We have already seen a shift in the intellectual agenda of the public dispute resolution field. For three decades, the focus was on clarifying the arguments for and against public dispute resolution, defining the ethical and moral obligations of public dispute resolvers (along with the skills they need to be effective), and explaining the most appropriate ways of connecting ad hoc processes of mediation to formal government decision making. Over the last ten years, detailed accounts (and statistical studies) of public dispute mediation have allowed us to move forward.

Now, the focus has shifted to:

  • values‐based and identity‐based (as opposed to interest‐based) disputes because so many public sector disagreements seem to revolve around ideological or philosophical considerations that are not resolvable through log‐rolling or horsetrading;

  • the obligations of government to truly respond to an increasingly diverse citizenry, beyond merely standing for election and meeting the transparency requirements of electoral finance laws; and

  • ensuring that scientific complexity is factored appropriately into public agency decisions.

What should we expect from mediators in values‐based and identity‐based disputes? How do we think mediation in such instances ought to be handled when bundling issues or options that parties value differently is not a possibility? Presumably, the nature of the discourse must change, but how? We do not expect people to compromise when their fundamental beliefs or their identify is at stake, so how is resolution possible? While groups like the Public Conversations Project in Boston (http://www.publicconversations.org) have been wrestling with disputes of this kind (i.e., conflicts over legalized abortion, bringing together “right to life” proponents and proponents of a “woman's right to choose” for extended interpersonal dialogues) for some time, the field has not yet codified best practices or spelled out the underlying logic of conflict management in such contexts.

Public engagement or public participation assumes that high‐quality deliberation is an end in itself, and that elected and appointed officials will be appropriately influenced by deliberative polling, policy juries, charettes, or other expressions of public concern. Unfortunately, no rules or norms oblige elected or appointed officials to take such sentiments to heart. Moreover, increased participation usually yields an even wider array of contrasting views, making it easier for officials to ignore what everyone is saying and to do whatever they want. Public dispute resolution, however, assumes that appropriately representative groups, assisted by a mediation team that knows how to manage joint fact‐finding and collaborative decision making, should be able to generate a set of recommendations that elected and appointed officials cannot ignore — especially if it represents an informed consensus reached in a very public way. But, exactly how are ad hoc consensus‐building processes supposed to influence (or bind) elected and appointed decision makers who have statutory powers and responsibilities? The next stage in the development of our evolving democracy must make this explicit.

• [Work to do]:
1) Do statements (a), (b), and (c) agree with the passage on public dispute resolution? For each, answer yes or no and quote the words of the passage that decide it. (a) For three decades, part of the focus was on defining the ethical and moral obligations of public dispute resolvers. (b) The field has already codified best practices for managing values-based and identity-based disputes. (c) Rules and norms oblige elected and appointed officials to take public sentiments to heart.
2) Can you update the passage on public dispute resolution by giving the stretch from "What should we" through "in such contexts." again, with "mediators" replaced by "facilitators"?
3) Take the passage on public dispute resolution further, continuing it from where it stops.

• [Given material]:

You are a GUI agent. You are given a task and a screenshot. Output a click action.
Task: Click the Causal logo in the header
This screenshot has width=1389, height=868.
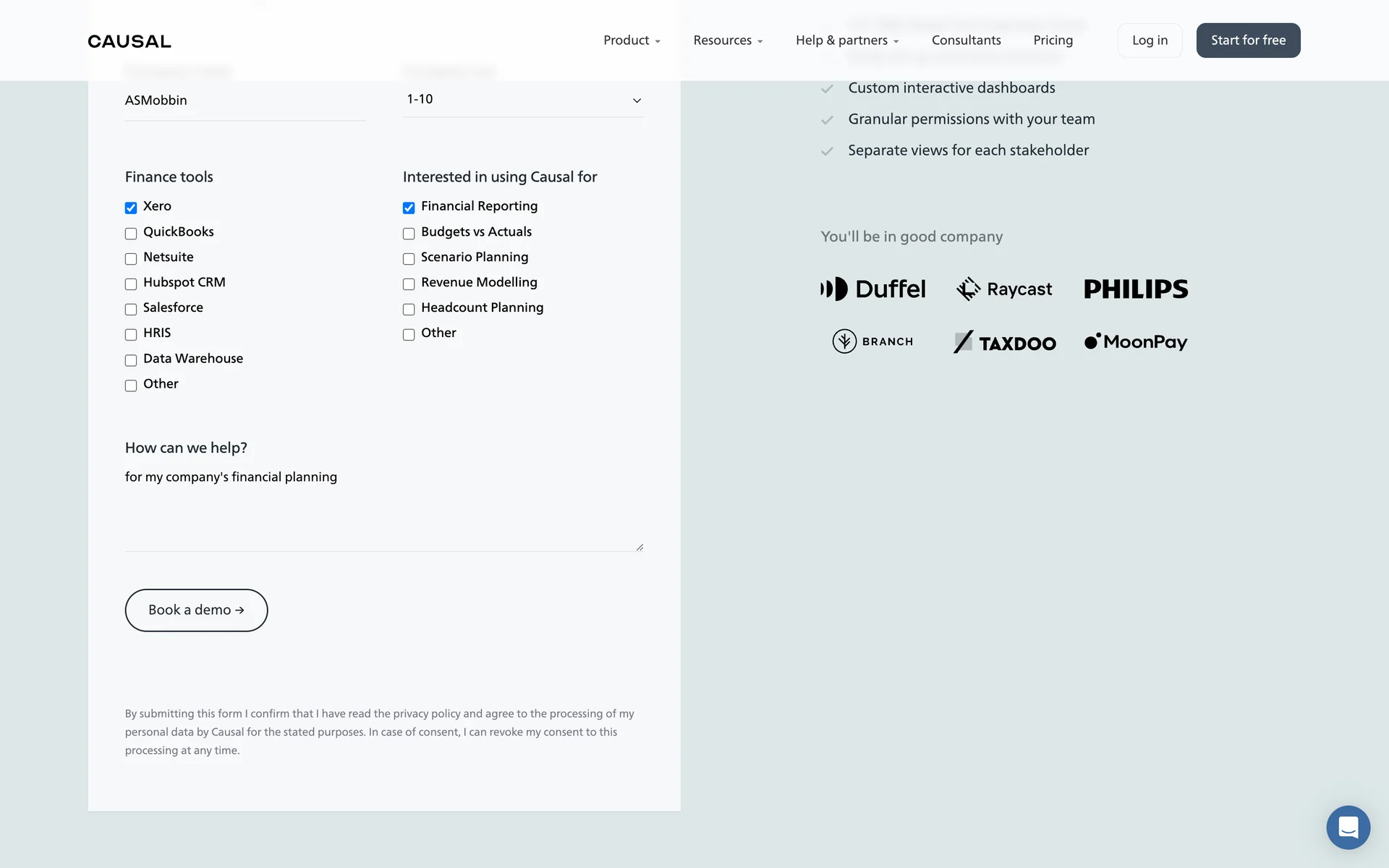coord(129,41)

• [Answers to the tasks]:
1)
(a) Yes: "defining the ethical and moral obligations of public dispute resolvers"
(b) No: "the field has not yet codified best practices"
(c) No: "no rules or norms oblige elected or appointed officials to take such sentiments to heart"

2)
What should we expect from facilitators in values‐based and identity‐based disputes? How do we think mediation in such instances ought to be handled when bundling issues or options that parties value differently is not a possibility? Presumably, the nature of the discourse must change, but how? We do not expect people to compromise when their fundamental beliefs or their identify is at stake, so how is resolution possible? While groups like the Public Conversations Project in Boston (http://www.publicconversations.org) have been wrestling with disputes of this kind (i.e., conflicts over legalized abortion, bringing together “right to life” proponents and proponents of a “woman's right to choose” for extended interpersonal dialogues) for some time, the field has not yet codified best practices or spelled out the underlying logic of conflict management in such contexts.

3)
It made little sense in the 1980s, when Negotiation Journal was founded, to “let the experts decide” in those cases when governments sought to manage endangered habitats, rivers, oceans, atmospheres, or other complex socioecological systems in which so many different people had a stake. It makes even less sense now. A great many groups have their own experts to call on when they want a professional to produce certain predictable results. Ironically, just as we have come to appreciate the enormous complexity and unpredictability of the systems we must manage, we have politicized almost all scientific inquiry. Public dispute resolution in science‐intensive policy making must find ways of ensuring that science and politics are appropriately balanced. It may be that public dispute resolution will have to shift to more of an adaptive management format — spelling out provisional policy ideas, ensuring careful and jointly designed monitoring schemes, and mediating ongoing adjustments in light of what is learned. Instead of negotiating agreements that presume away uncertainty, we may see a move to implement more elaborate contingent agreements that require jointly managed experiments and ongoing public learning. This may be the only way to move forward in the face of increasing complexity and uncertainty.

Finally, on the legal side of things, the public dispute resolution field is going to have to figure out how to deal with the growing tension between the elegance of tailored solutions (which is what mediation is supposed to offer) and the need to ensure fairness by guaranteeing consistency in comparable situations. Keeping track of previous mediated decisions, and figuring out when, why, and how to apply them, is likely to be a major challenge in the years ahead.

Whatever form Negotiation Journal takes in 2034, it will surely be different from what it is now. It already straddles the print and online divide. Within a few years, it may well be entirely digital. It may even include a video‐focused element with authors — and their antagonists — presenting their ideas or findings in a spoken and interactive format. Would it not be exciting if journals were locations in which a dialogue within a community of practice could be extended and deepened? When somebody wanted to make a point with reference to practice, the reader/viewer could click on real‐time footage of that activity and review it for himself or herself. All relevant arguments could be footnoted and embedded in each new article, making it easy for any reader to follow the evolution of important ideas. Readers/viewers could indicate their support or rejection of each argument online, leading to a wiki‐style product and, ultimately, a collective judgment by the field.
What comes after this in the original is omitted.